Posted: Tue Mar 08, 2005 10:57 pm
by roid
the robots.tx wasn't always there, because i can remember in the past looking at a years old version of the DBB using the archive.org site. so all the posts were once all archived into their database.

they say that once you put a blanket disallowing robots.txt file on your site then they don't just stop your site from being indexed, but it also AUTOMATICALLY DELETES ALL PAST ARCHIVES OF IT.
a horrifying thought, but i'm not convinced they do that. why? because during the time when verisign was redirecting all "no page at this location" - effectively making every non-existant site point to their site (you'd all remember that shenanigans i'm sure) - they had a disallowing robots.txt on the main root versign server. therefore all non-existant sites were now considered by the archive.org bot to be part of verisign - and since they had that robots.txt - all nonexistant sites could no longer be accessed via archive.org and all archives of them were supposed to have been automatically deleted by their software.

however, since verisign stopped doing that, all the previous nonexistant sites that archive.org had previously archived (that were unavailable and supposedly automatically deleted during the verisign scandal) were back as good as new on their servers - they never actually deleted them.

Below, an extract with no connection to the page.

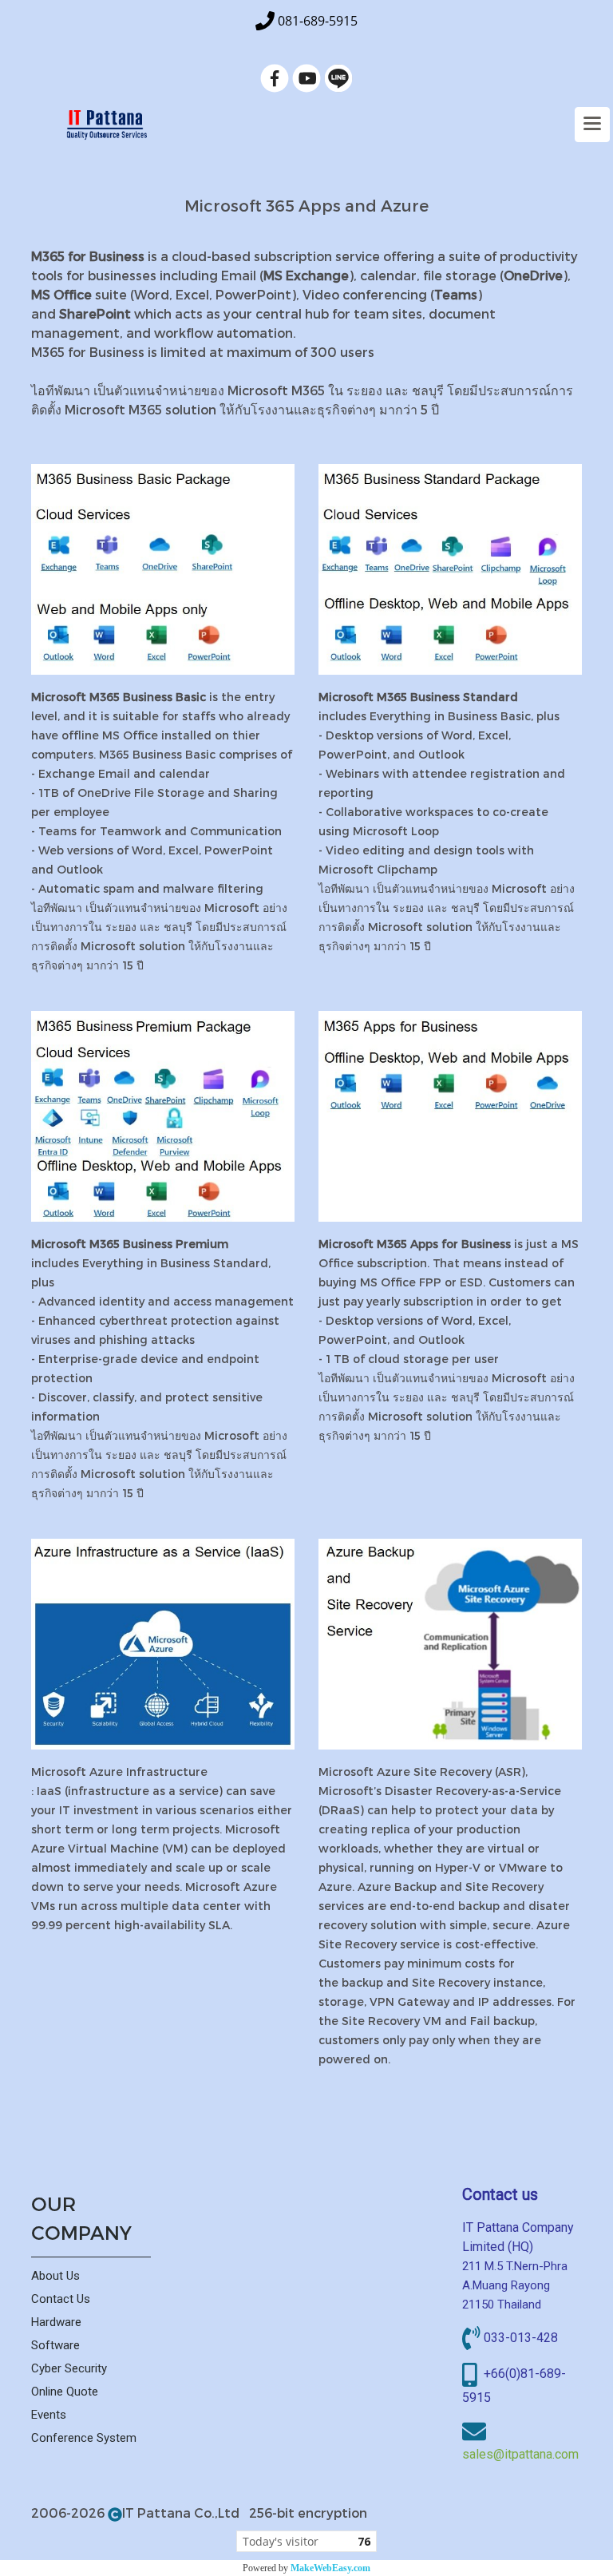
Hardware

Posted: Wed Mar 09, 2005 11:33 pm
by roid
i was right, they didn't delete anything from their servers!!!

check it out
sweet sweet DBB archives all the way back to 1999

thanks a bunch guys.

:D:D:D

Posted: Thu Mar 10, 2005 12:41 am
by roid
well, almost complete.
this may explain:
http://www.archive.org/about/faqs.php#T ... ck_Machine

How did I end up on the live version of a site? or I clicked on X date, but now I am on Y date, how is that possible?

Not every date for every site archived is 100% complete. When you are surfing an incomplete archived site the Wayback Machine will grab the closest available date to the one you are in for the links that are missing. In the event that we do not have the link archived at all, the Wayback Machine will look for the link on the live web and grab it if available. Pay attention to the date code embedded in the archived url. This is the list of numbers in the middle; it translates as yyyymmddhhmmss. For example in this url http://web.archive.org/web/200002291233 ... yahoo.com/ the date the site was crawled was Feb 29, 2000 at 12:33 and 40 seconds.
the DBB archive is full of many such cases it seems. some pages are completely gone.